TubR-DNA binding. (A) Electrostatic surface potential of the TubR dimer. Blue and red represent electropositive and electronegative regions, respectively. (Left) The electronegative side of the TubR dimer, and the side on the right is the electropositive side. Labeled on the left side are the locations of the mutated residues. (B) FP binding isotherms showing the DNA binding of WT TubR and the K43A, R74A, R77A, and K79A mutants.
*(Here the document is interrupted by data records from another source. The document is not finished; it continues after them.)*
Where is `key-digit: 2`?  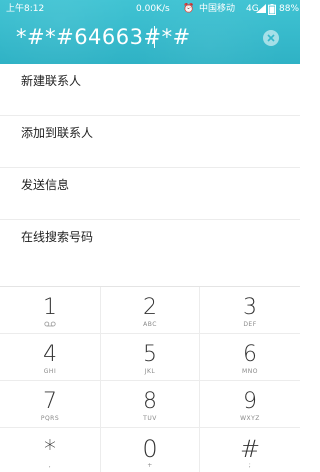 key-digit: 2 is located at coordinates (150, 308).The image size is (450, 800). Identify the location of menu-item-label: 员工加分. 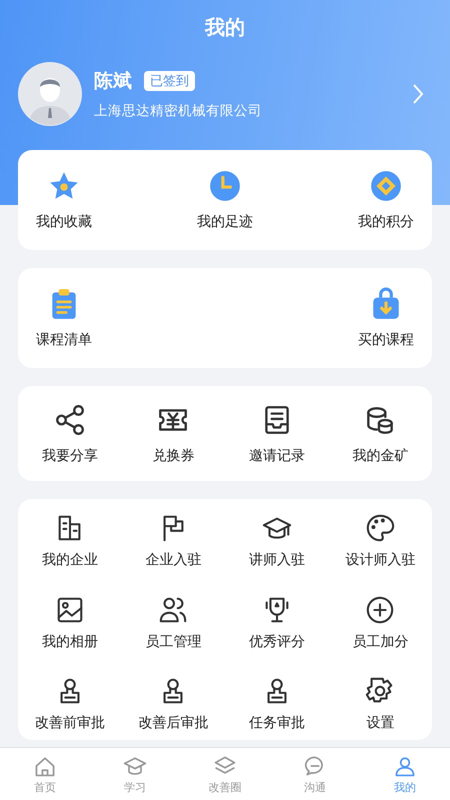
(380, 641).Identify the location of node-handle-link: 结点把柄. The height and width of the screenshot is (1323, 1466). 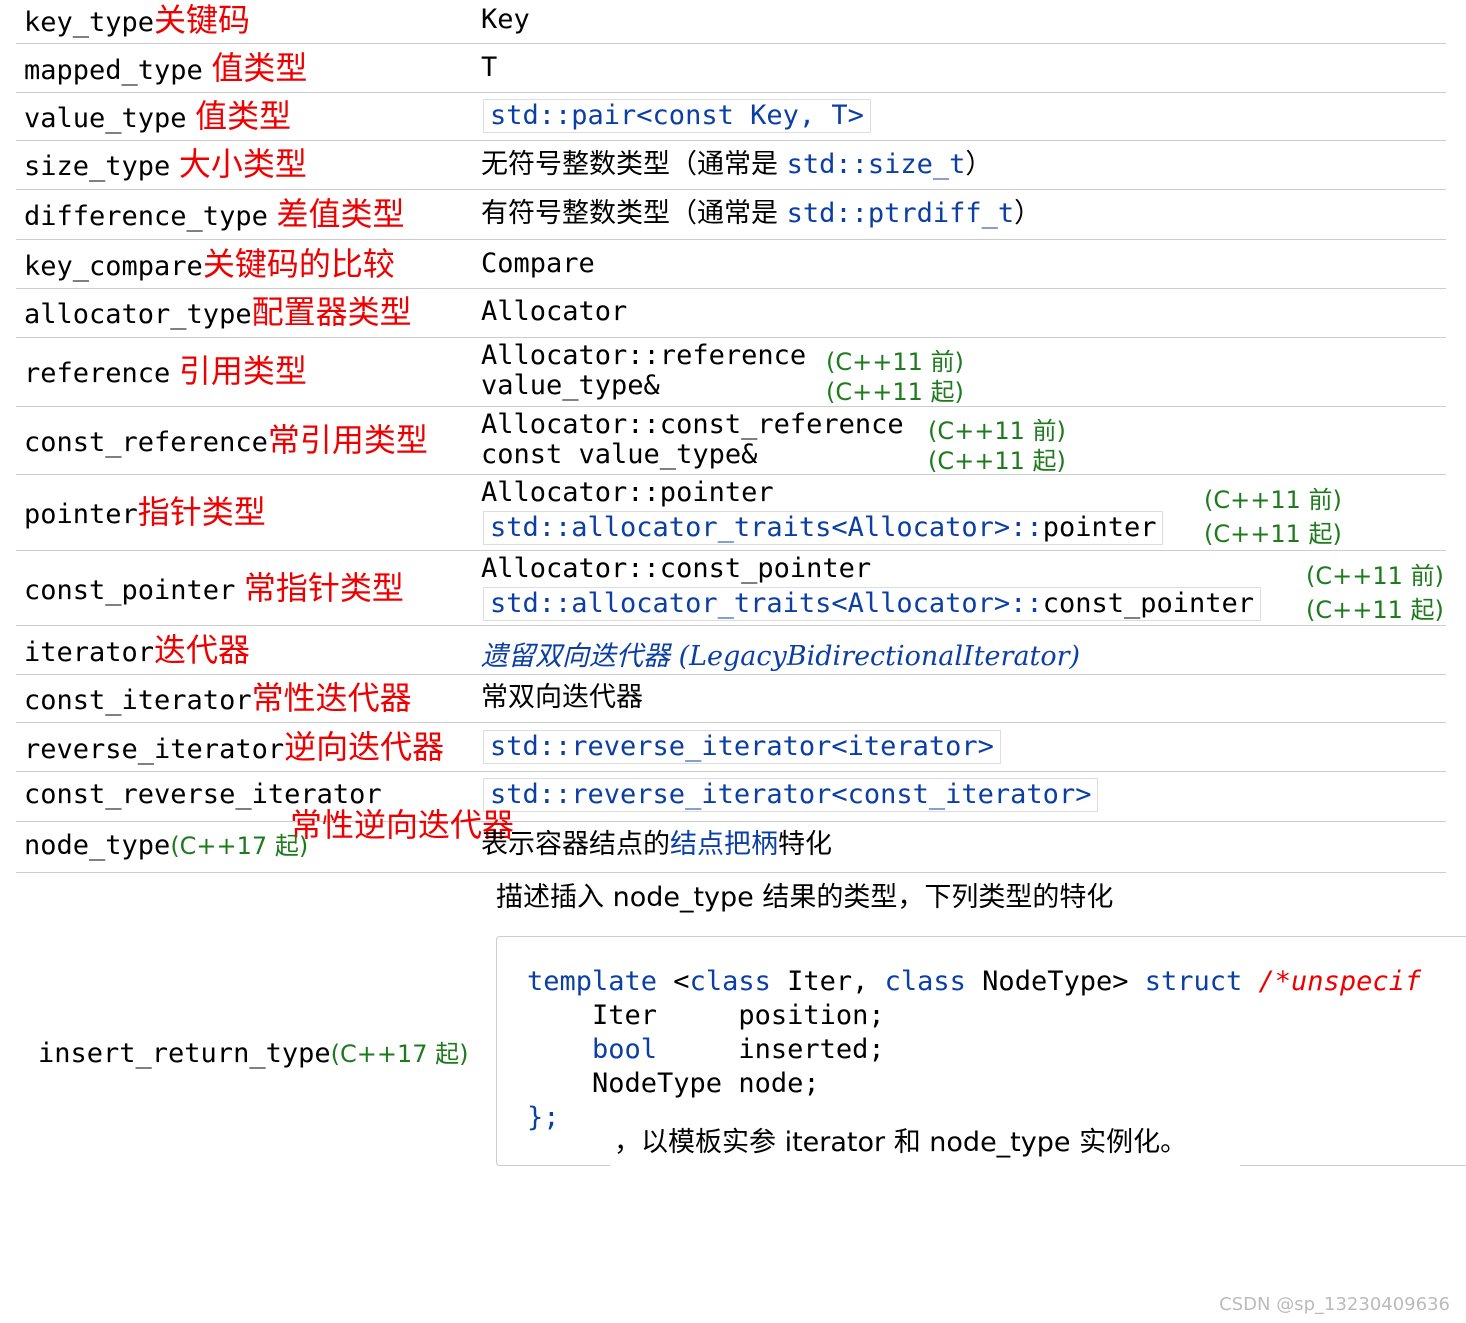
(724, 844).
Fluorescence polarization units (millipolarization) and TubR concentration (nM) are along the y and x axes, respectively. (C) TubR-DNA model showing TubR electrostatic potential. (D) Stoichiometry of TubR (subunit) binding showing titration curve of TubR into the 48-mer iteron resulting in a molar ratio of TubR subunit to DNA of eight (or four) dimers. (E) Left: Ribbon diagram of the TubR-DNA model with the recognition helices colored yellow. Right: Ribbon diagram showing a canonical HTH–DNA interaction (the λ repressor-DNA complex) with the recognition helices colored yellow (32).

Fig. 2.

The TubR “recognition helix” dimer. (A) Gel filtration studies on TubR mutants S63W and S63R showing that the S63W mutant remains dimeric whereas S63R is > 80% monomer. (B) Fluorescence polarization studies examining the ability of WT TubR, S63R, and S63W TubR mutants to bind iteronic DNA. Fluorescence polarization units (millipolarization) and TubR concentration (nM) are along the y and x axes, respectively. The K_d of WT TubR for the centromere DNA is 8 ± 2 nm. (C) Superimposition of WT TubR (Green) onto the TubR S63W mutant structure (Tan). (D) Close-up of the site of the S63W mutation in the expanded TubR S63W dimer showing stacking interactions between the twofold related tryptophans.

Fig. 6.

pBtoxis DNA partition model. In the first step, TubR, which is bound to its centromere on one of the replicated pBtoxis plasmids, contacts the TubZ C-terminal region (indicated by lines pointing from the TubZ “circles”) in a treadmilling TubZ polymer. TubZ subunits are lost from the - end and are added to the + end. TubR is pulled along the growing polymer by its TubR-TubZ interaction until it reaches the cell pole and is knocked off when it comes into contact with the membrane at the cell pole. TubZ reverses direction and may pick up the other TubR-pBtoxis complex and deliver it similarly to the opposite cell pole.